Lee was also committed to academic excellence, earning a 3.91 GPA while pursuing two degrees and minoring in Mathematics. His unique combination of disciplines—history, economics and math—prepared him to move on to his next goal: attending law school. “By merging the analytical methodologies of economics, the quantitative reasoning of mathematics and the skills of gathering, assessing and synthesizing information developed through history courses, I obtained a unique and powerful skill set to approach law,” Lee says.
Lee’s research, “US Intervention in Russia, 1918-1920: The Forgotten Mutiny,” was published in the 2011 edition of Minnesota State Mankato’s Journal of Undergraduate Research. Lee explained how grateful he was for the tremendous support, particularly the guidance and mentoring of Dr. Matthew Loayza, Dr. Robert Simonson and Dr. Christopher Corley.
His professors appreciated Lee’s dedication and commitment to his education as well. “He was all in; he had this degree of professionalism when it came to both athletics and academics,” Loayza says. “He approached them both with the determination to excel.
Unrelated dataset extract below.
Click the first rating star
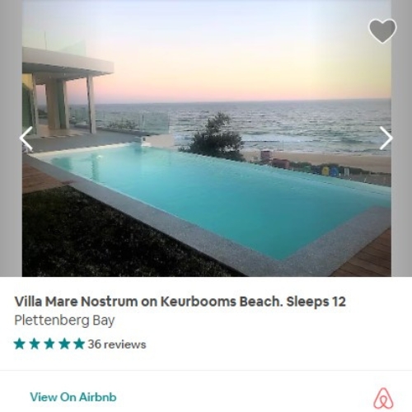Viewport: 412px width, 412px height. 20,344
He was naturally inquisitive and not afraid of a challenge, which helped lead to his success at Minnesota State Mankato and in the future.”
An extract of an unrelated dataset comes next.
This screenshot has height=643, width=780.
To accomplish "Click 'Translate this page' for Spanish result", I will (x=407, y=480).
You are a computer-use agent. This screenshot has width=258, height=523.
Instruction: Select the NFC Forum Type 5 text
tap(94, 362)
In addition to Phi Kappa Phi, Lee is a member of the Omicron Delta Epsilon International Economics Society and the Phi Alpha Theta National History Honor Society, and he is listed in the Who’s Who Among Students in American Universities.
“It was a great honor to be awarded the Phi Kappa Phi Fellowship,” Lee says. “Dr. Corley has done a great job with the Honors Program, and students should take full advantage of it to enrich their learning experience.”
“Students of Austin’s caliber are pretty rare, so you appreciate those students when they’re here and you certainly remember them fondly when they’re gone.”—Dr. Matthew Loayza
In addition to his academic and athletic achievements, Lee was also active in community service while at Minnesota State Mankato. He volunteered in elementary school reading programs, Meals on Wheels, youth hockey, and care packaging for the United States military, among many other community service programs.
“Although my schedule was hectic, I found that my passion for hockey and my interest in my courses allowed me take on the challenges every day and enabled me to succeed with the goals I set for myself,” he says. Through his commitment to excellence, Lee was able to achieve his goals and take his education to the next level at Stanford University.
“My time so far at Stanford Law School has been a rigorous but rewarding experience.” Lee says. He has had the privilege of learning not only from professors, but also professionals in the field. For orientation, U.S. Supreme Court Justice Ruth Bader Ginsburg gave the keynote address. Also, during a criminal law class, Robert Mueller, former director of the FBI, held an impromptu question and answer session.
“These experiences, along with the skills I gained at Minnesota State Mankato, have prepared me to succeed in the law world,” Lee says. “I am looking forward to coming back to Minnesota this summer as a summer associate at Dorsey and Whitney in Minneapolis.”
Austin Lee is a shining example of the success of high-ability students can have in a large state college environment. Although his options were vast, being able to pursue challenging academic endeavors and play in Division I hockey were decisive factors in choosing Minnesota State Mankato.
He hopes that other high-ability students, and student athletes, are able to find the same balance he was able to strike at Minnesota State Mankato. His advice to them is to let their passions guide them. “If you are passionate about what you do, then the hectic schedule of a student-athlete becomes more about what you are doing that moment instead of the burden of what you have to do next,” Lee says.